It is required that you watch the segments on the techniques you will be using before you come to the laboratory. These videos contain information and descriptions that cannot be found in the lab manual. They also show excellent demonstrations of how the laboratory equipment should be used. Some of this information may be useful to include in your prelab entries. Be prepared for lab by taking advantage of this excellent resource.

Monday, August 13, 2012

Welcome to Organic Chemistry I (CHM 223)


The fall semester is upon us and it’s time to start preparing for our first class. Welcome to Organic Chemistry I, CHM 223. My name is Prof. Chad Landrie and I’ll be your instructor this semester. Our metaphor for successfully completing this course is the Simmons-Smith cyclopropanation. As we’ll learn later this semester, the Simmons-Smith reaction is performed by combining diiodomethane (Motivation) with zinc (Diligence) to create a highly reactive carbon atom. This reactive intermediate then combines with the double bonds (Preparation/Organization) to form 3-membered rings called cyclopropanes (your success, A+). It’s a cheesy metaphor, I know. What can I say? I’m a nerdy chemist. The point is I intend not only to share my passion for the world of organic chemistry with you, but also to help you become an effective and efficient learner. That process starts with preparation and organization, which I discuss briefly below. On our first day of class we’ll discuss motivation and diligence, so start thinking about what those characteristics mean to you.

Preparation and organization are, in my opinion, the most important components of being a successful learner. They are the foundation upon which we will construct an environment that maximizes our potential to learn. When we prepare for something, we start by asking questions that test our readiness for a task, such as:

  • When is the first quiz?
  • What material do I need to review and master before lecture?
  • How do I write a laboratory notebook entry?
  • How much time will I need to complete the homework assignment?
  • Where is my instructor’s office and when can I visit if I need help?
  • Who is responsible for reminding me when assignments are due?
  • What are the course policies I need to know?

Once we’ve answered these questions and constructed a list of tasks that need to be completed, then we need to organize the information we’ve gained as well as our time. We all organize information and time uniquely, but below are some best practices that I believe we should implement.
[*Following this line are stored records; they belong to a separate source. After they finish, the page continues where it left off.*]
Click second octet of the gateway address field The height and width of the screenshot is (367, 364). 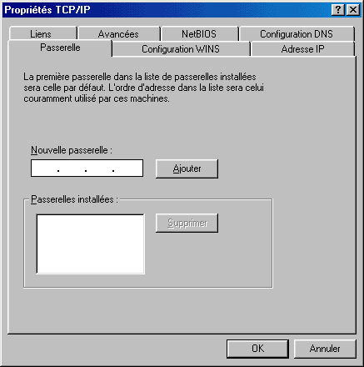[72, 168]
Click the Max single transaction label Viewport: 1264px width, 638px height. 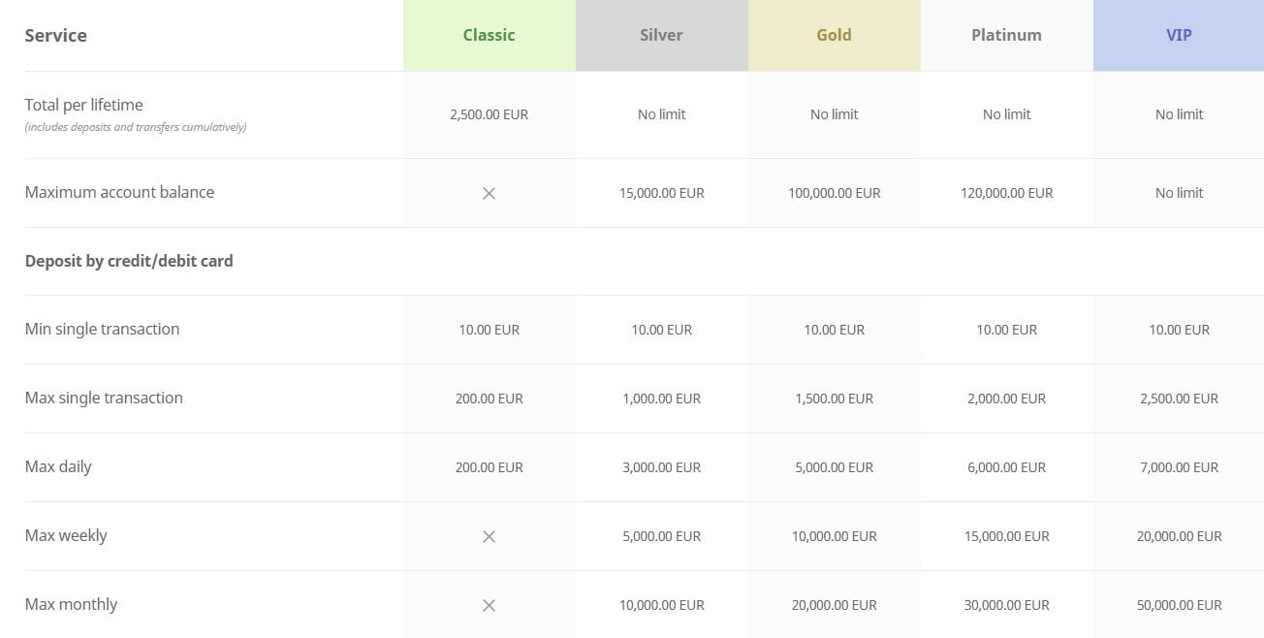click(x=104, y=398)
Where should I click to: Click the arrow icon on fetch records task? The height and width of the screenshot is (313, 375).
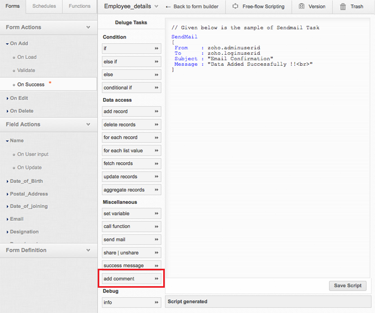click(x=156, y=164)
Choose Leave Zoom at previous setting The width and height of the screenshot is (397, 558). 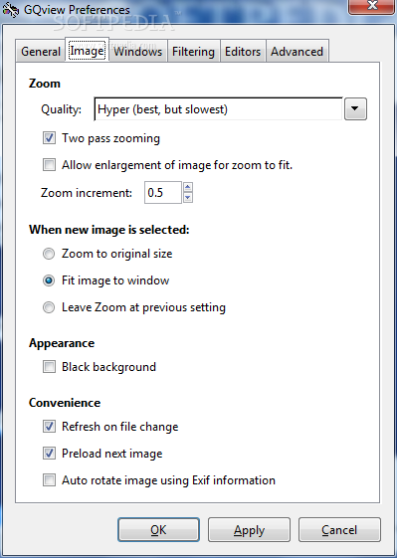click(x=49, y=307)
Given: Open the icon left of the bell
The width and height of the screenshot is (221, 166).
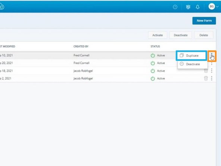Looking at the screenshot, I should pyautogui.click(x=188, y=7).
  • Develop a personal schedule. Time management is crucial in ensuring you can complete the tasks for all your courses to the best of your ability. Make your schedule as detailed as possible by including time for class, work, studying and homework. Reserving Sunday to do everything is a recipe for disaster.
  • Make weekly to-do lists. There’s nothing more satisfying for me than checking off the last item on a to-do list however short it may be. Just the act of making the list helps us ask and then remember what needs to be done.
  • Know your course progress. Frequently check your scores and course grade on D2L. See your instructor right away when you are not meeting your goals so that together the two of you can formulate a study plan.
  • Reorganize notes into categories that make sense to you. There are many ways the information in this course can be organized; the order of the sections in the textbook is not the only or necessarily the best way. For example, midway through the course you may want to make a list of all reactions you’ve learned that proceed through a carbocation intermediate. The act of reorganizing notes and creating new notes will help you form connections between topics, which will increase your understanding and retention.
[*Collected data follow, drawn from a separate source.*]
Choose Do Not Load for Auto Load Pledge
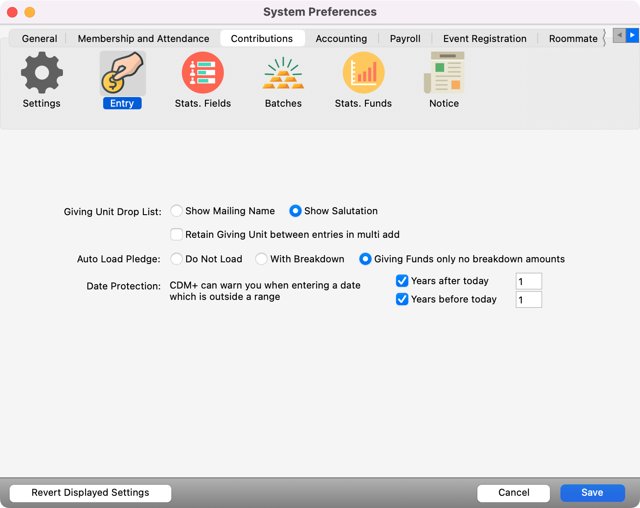The image size is (640, 508). tap(177, 259)
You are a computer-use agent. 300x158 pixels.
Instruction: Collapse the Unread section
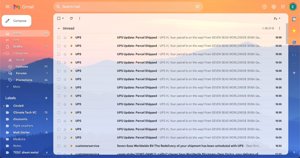pyautogui.click(x=59, y=28)
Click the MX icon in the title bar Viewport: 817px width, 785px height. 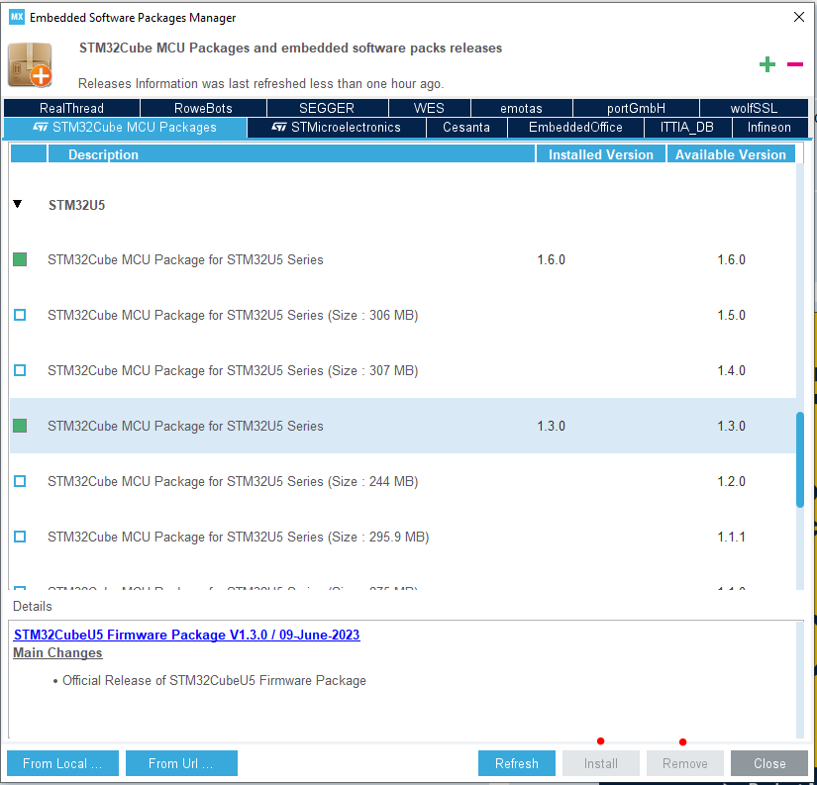point(16,17)
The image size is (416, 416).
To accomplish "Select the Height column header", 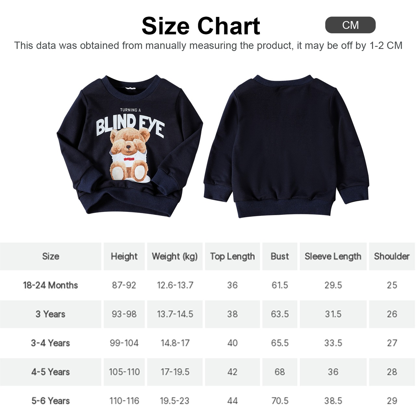I will pyautogui.click(x=124, y=256).
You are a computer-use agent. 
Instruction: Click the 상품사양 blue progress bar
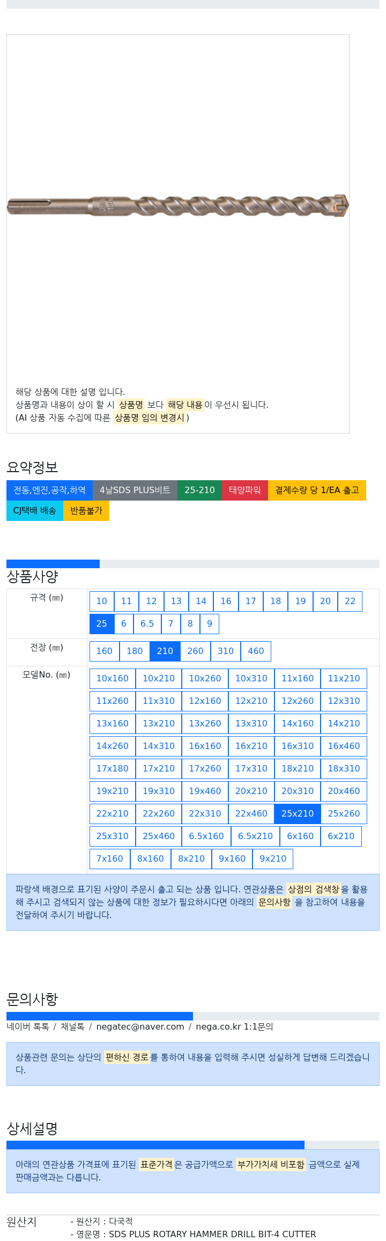[x=53, y=564]
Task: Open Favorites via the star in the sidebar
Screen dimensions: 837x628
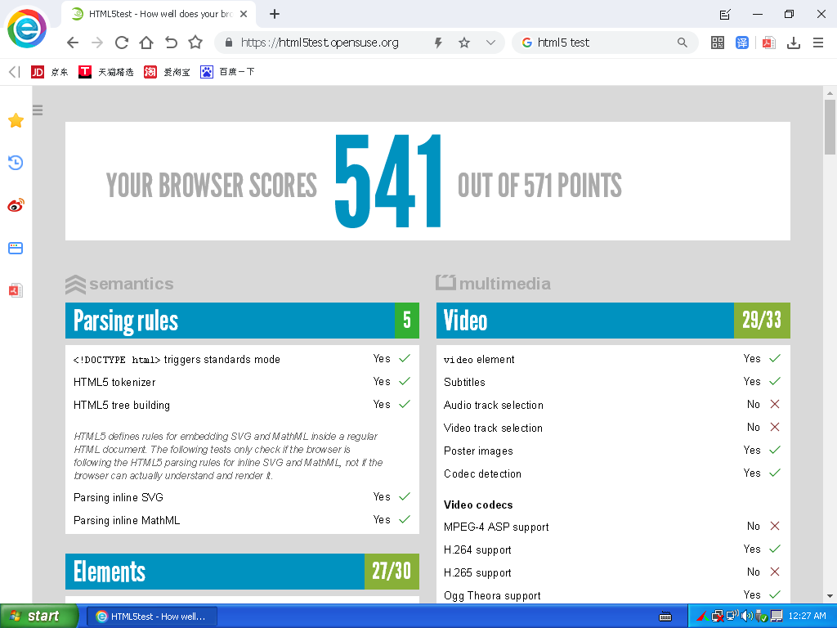Action: (x=15, y=120)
To help you prepare and get organized, I’ve asked some of these preparation questions for you and developed a to-do list, which you’ll find below. The tasks in this list should be completed before our first class. If you have questions or need help, don’t hesitate to stop by my office, call or send an email. I look forward to meeting you all as we begin this exciting journey. And if you are passionate about learning, it will be exciting.

Dr. L

Office: 2106 DP
Office: 847-376-7439

To-Do List

1. Obtain the required and recommended resources for the course including the textbook, laboratory manual, laboratory notebook and goggles. The full list is in the syllabus and can also be found on the CHM 223 course website. Decide now whether you intend to purchase your own i>Clicker or whether you will use a loaned i>Clicker that must be returned after each class. For more information, read the section on i>Clickers in the course syllabus or on the i>Clicker page on the website.

2. Download the syllabus from D2L, or the Download Center within the course website. You may also view it on the Syllabus page. Read the syllabus carefully to familiarize yourself with the course requirements, schedule and policies. Know what's going to be expected of you this semester so that you are adequately prepared the first day and can ask informed questions. A hard copy of the syllabus will be distributed during the first day of class.

3. Familiarize yourself with your D2L course (Make sure you've been automatically enrolled!). Right now, all that is posted on D2L is the course syllabus. Later I will use this platform to post your course scores and current grade.

4. Familiarize yourself with the course website. I will primarily use the website to disseminate content such the syllabus, schedules, calendars and lecture slides. Important announcements will always be emailed to the class through D2L. These announcements can also be found on my blog.

5. Study sections 1.1-1.5; 1.11, and 1.12 in your textbook. The majority of the first chapter is a review of general chemistry topics and will be covered quickly. Studying includes not only reading the sections, but also attempting some of the problems and formulating a list of questions you'd like to ask during lecture.

6. Complete problems 1-19 from Chapter 1. These problems will not be graded or turned in; however, you should use these to test your understanding of basic general chemistry topics. This will give you an idea of whether you have sufficient mastery of general chemistry to begin learning organic chemistry. If you're having trouble with this assignment, see me right away so that I can help.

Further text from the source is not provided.